Opinion: Kony 2012 film is start, but not the end

The organization Invisible Children has started a movement using a film about Joseph Kony, a war criminal who has been indicted by the International Criminal Court for crimes against humanity. The organization, which encourages humanitarian action in Uganda, has said it wants to make Kony more infamous for his crimes.
Courtesy Photo

By Joshua Madden
A&E Editor

Anyone with a Facebook account spent much of last evening watching their Facebook news feed blowup with reposts of the “Kony 2012” film made by Invisible Children.

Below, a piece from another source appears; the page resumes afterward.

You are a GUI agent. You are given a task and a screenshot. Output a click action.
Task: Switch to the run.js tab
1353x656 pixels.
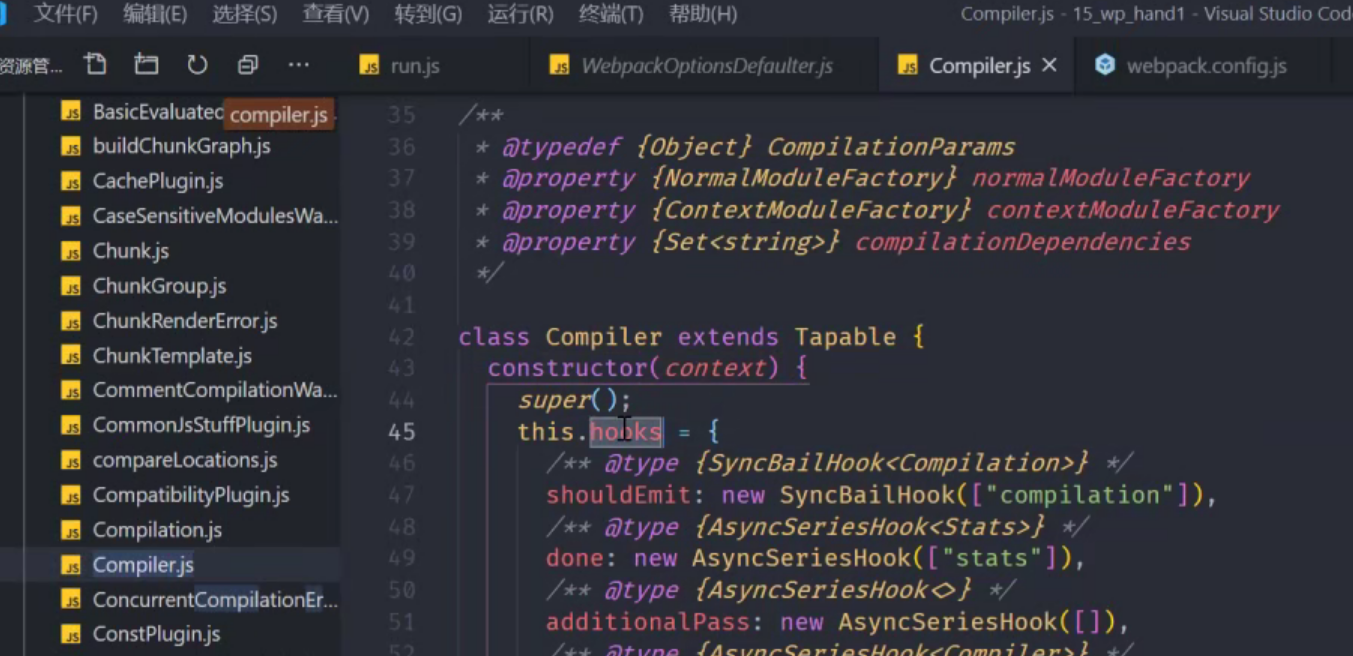point(413,66)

The film seeks to raise awareness of the events in Uganda to eventually bring Joseph Kony, the leader of the Lord’s Resistance Army, to justice for his crimes against humanity.

The Lord’s Resistance Army (known more commonly as the LRA) is a resistance group that arose of out of the civil conflict in Uganda. The LRA has been designated as a terrorist group by the United States federal government, in large part due to their role in the ongoing genocide in the region. The group is estimated to still have about 2,000 members — many of them children forced into roles as soldiers — although this is a remarkable decrease from the numbers that the group once had.

It’s not necessarily a bad goal to have, although it does make me nervous that the means to that goal are so unclear. Are we supposed to encourage an increase of the American military presence in the region? Are we supposed to begin working in the surrounding area where Kony and the LRA are often based out of?

These are questions that go relatively unanswered by the “Kony 2012” film.

I think that my friends on Facebook who are reposting the “Kony 2012” are well-intentioned, but they need understand that most of them are doing this somewhat blindly. International affairs — particularly when you get military force of any size involved — are complicated. It is not something that can be contained in a 29-minute video.

In fairness to the Invisible Children movement and the makers of the film, I don’t think that was their intention. “Kony 2012” was not meant to be the end-all, be-all source for Ugandan policies, but I wish they would have made that more clear.

Why couldn’t the video recommend books to read, classes to take or people to talk to? I’m not talking about people to lobby — the video does plenty of that — I’m talking about finding people to discuss the issues with.

An informed populace is a stronger populace. Before you lobby for a policy because of a film you’ve seen, you might want to look at what you’re actually lobbying for.